# What happened?



## asago (Nov 11, 2008)

Sucks that all saltfishers recipes are gone... my wife used to visit to find new recipes for us. I don't know the backstory so I'll try not to stir the pot too much but personally I am gonna miss the recipes....


----------



## Wharf Rat (Sep 27, 2007)

Some people gave him crap b/c he would post like 10 of them at the same time and they'd all show up on the home page at once...it wasn't easy enough for them to just notice they were recipes and decide to skip them if they so desired. I think he took it as nobody wanted his recipes and he removed most of them...and of course, now he doesn't take part much on here...another good member run off.


----------



## Ultralite (Oct 1, 2007)

i gave him hell about it and he took off so, it's my fault i guess or his/her decision so, bring it on...i can take it...


----------



## Collard (Oct 23, 2007)

That sucks..........they were recipes in the recipe section were they not? I admit it was kind of annoying that they took up the whole first page in the section but, they _*were* _recipes.

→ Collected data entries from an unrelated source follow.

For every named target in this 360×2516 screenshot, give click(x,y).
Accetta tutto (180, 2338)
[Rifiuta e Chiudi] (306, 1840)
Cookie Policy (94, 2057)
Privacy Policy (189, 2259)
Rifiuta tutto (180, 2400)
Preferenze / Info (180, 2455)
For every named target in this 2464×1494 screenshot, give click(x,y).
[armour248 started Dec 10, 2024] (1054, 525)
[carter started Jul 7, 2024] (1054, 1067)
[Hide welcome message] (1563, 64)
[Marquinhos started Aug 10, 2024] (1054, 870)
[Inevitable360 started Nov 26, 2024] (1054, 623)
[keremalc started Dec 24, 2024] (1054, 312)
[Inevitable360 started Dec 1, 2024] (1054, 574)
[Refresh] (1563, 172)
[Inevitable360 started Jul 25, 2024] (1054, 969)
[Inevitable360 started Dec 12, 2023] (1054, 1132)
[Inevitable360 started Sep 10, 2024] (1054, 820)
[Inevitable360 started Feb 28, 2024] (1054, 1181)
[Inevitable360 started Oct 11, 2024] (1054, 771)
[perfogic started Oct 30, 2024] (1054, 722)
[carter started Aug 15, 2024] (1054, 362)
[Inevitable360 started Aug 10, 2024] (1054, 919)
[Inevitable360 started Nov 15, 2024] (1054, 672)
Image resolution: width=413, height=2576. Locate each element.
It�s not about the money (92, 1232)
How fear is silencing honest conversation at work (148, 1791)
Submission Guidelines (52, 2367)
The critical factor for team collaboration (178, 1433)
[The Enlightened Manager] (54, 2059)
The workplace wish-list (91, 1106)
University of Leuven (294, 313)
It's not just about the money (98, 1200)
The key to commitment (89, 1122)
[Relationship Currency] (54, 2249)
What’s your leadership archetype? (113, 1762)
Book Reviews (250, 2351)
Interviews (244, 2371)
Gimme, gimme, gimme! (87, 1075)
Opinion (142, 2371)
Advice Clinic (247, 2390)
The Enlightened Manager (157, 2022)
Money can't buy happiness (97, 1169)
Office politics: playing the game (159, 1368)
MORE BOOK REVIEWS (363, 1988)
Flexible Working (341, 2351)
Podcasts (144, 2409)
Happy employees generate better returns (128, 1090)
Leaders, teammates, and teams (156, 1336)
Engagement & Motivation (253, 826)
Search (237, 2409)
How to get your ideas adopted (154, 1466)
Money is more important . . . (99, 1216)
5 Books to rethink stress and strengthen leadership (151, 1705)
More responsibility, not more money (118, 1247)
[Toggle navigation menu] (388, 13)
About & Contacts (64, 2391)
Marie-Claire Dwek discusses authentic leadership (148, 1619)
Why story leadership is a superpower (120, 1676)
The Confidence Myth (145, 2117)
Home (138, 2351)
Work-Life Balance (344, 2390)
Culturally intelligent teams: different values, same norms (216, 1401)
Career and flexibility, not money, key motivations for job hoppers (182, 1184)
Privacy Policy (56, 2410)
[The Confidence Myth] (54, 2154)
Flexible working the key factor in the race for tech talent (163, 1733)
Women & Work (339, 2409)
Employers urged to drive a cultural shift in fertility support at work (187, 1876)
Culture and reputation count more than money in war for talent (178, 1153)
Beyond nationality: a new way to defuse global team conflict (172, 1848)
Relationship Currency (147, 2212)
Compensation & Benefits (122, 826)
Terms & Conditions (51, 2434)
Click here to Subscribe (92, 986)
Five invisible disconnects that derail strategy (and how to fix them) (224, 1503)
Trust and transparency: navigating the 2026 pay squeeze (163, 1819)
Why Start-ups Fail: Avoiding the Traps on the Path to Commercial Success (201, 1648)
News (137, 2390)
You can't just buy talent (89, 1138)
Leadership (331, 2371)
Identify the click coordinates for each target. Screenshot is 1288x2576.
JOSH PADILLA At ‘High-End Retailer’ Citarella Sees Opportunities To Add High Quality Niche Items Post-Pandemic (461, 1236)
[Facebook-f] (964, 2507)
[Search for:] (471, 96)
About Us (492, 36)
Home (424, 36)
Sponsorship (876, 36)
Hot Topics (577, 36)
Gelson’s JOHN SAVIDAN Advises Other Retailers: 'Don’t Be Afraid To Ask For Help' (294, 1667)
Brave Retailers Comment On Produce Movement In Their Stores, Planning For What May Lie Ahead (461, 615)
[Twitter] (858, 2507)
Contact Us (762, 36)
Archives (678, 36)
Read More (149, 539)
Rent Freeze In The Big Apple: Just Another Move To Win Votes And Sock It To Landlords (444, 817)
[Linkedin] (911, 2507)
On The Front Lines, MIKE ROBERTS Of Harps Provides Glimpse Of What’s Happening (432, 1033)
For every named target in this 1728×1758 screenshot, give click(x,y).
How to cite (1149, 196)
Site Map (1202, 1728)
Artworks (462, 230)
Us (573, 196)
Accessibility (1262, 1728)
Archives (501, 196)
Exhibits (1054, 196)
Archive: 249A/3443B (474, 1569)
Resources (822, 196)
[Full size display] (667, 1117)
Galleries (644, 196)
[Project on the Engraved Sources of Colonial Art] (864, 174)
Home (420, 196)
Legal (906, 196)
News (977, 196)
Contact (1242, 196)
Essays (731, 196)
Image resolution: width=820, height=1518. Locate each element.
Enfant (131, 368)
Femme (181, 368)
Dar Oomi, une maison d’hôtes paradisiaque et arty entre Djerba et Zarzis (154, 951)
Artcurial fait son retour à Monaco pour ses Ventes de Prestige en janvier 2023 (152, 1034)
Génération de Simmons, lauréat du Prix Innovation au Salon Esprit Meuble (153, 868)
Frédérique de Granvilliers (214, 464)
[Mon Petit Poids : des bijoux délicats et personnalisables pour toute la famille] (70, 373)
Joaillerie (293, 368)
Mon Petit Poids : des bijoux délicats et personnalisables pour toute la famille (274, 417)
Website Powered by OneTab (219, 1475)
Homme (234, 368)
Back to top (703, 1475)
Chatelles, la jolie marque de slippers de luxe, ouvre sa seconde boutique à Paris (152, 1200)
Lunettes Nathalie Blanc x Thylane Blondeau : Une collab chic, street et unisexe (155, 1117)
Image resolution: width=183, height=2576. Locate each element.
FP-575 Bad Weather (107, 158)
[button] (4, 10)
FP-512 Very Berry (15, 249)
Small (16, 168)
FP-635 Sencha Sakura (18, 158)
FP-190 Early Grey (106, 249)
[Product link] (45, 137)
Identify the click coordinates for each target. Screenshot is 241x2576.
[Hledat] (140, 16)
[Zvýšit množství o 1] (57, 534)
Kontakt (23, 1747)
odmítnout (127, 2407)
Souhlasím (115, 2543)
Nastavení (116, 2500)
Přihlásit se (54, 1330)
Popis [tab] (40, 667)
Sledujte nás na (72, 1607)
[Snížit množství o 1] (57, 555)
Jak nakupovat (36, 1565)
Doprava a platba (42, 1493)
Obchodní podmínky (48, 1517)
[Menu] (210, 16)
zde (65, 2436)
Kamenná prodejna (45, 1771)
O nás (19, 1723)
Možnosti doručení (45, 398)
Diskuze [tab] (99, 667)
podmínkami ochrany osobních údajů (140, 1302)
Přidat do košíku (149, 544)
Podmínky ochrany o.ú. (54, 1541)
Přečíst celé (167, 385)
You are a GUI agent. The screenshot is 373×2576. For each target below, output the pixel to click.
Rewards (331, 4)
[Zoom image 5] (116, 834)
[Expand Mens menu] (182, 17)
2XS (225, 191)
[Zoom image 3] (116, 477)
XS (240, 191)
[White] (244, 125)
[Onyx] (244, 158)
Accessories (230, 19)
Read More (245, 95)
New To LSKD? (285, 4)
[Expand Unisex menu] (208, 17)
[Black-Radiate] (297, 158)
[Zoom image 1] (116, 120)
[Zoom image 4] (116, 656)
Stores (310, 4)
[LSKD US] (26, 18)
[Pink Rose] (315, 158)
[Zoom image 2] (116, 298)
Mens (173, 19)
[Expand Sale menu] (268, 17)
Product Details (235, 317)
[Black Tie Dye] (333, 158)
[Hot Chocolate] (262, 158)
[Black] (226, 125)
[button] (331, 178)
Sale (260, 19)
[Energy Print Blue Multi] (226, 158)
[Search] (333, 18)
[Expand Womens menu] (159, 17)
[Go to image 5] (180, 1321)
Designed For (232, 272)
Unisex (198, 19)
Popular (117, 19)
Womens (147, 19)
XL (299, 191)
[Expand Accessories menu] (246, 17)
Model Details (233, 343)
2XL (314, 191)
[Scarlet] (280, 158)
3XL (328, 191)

Oh well...........maybe he'll put them back up. The Shark scallop sounded good. Alas I may never know now.


----------



## FISHBOXFULL (May 9, 2008)

some people get tired of airholes


----------



## Ultralite (Oct 1, 2007)

i talked to him today on the phone and he's trying to relocate to gulf shores and doing all the fishing he can...greg doesn't blame me but is a mod and admin on other forums and spends a lot of time doing that as well as moving...i invited him to come and fish the dock and back to the pff as well...


----------



## Sailor50 (Nov 8, 2007)

Well, I actually enjoyed his recipes and miss them. I am a terrible cook, wish I was half as good as some of you folks. This used to be a friendly place, now you have to think twice about posting anything.


----------



## fishn4real (Sep 28, 2007)

Yep; there I was right in the middle of perfecting one of the more difficult recipes, had about $30 in ingredients, and had to go back to the post to get the rest of the recipe, and it was gone.:doh Oh well, throw in a potato and a can of chicken stock, tomatoes, and it's soup.


----------



## Ultralite (Oct 1, 2007)

ummm...10-4 on that capt. mitch...i have his number if you need it...i feel kinda responsible for him leaving but, i've talked to him and invited him back on here...up to greg if he wants to come back...he's a good guy with lots to offer including 15 recipes in 15 minutes...which is fine but, my thoughts were to add a fishing post now and again...


----------



## fishn4real (Sep 28, 2007)

That's Ok Mike, I was jus stirin the pot, the soup pot that is.- I'd be a pretty piss poor cook if I didn't know to print the recipe before I started to cook. lol .I do agree that there was a bombardment of recipes, that "may" have come from a published recipe book, and if so, there was no credit provided to the publisher which would lead everyone to think that the writer developed all of the recipes himself. And I agree, post a few here and a few there. Giveus a chance to try one or two before putting up another 20-30. But I liked some of them. Looking forward to seeing you guys at Clay Doh's party.


----------



## saltfisher1 (Oct 8, 2007)

> *Ultralite (8/5/2009)*i talked to him today on the phone and he's trying to relocate to gulf shores and doing all the fishing he can...greg doesn't blame me but is a mod and admin on other forums and spends a lot of time doing that as well as moving...i invited him to come and fish the dock and back to the pff as well...


I dont fish...I catch.


----------



## fishn4real (Sep 28, 2007)

Welcome. And when you get settled in over there post a few good recipes. Lane and I will be fishing in your area over Labor Day so will need some good recipes for all the good specks and reds that we plan to catch.


----------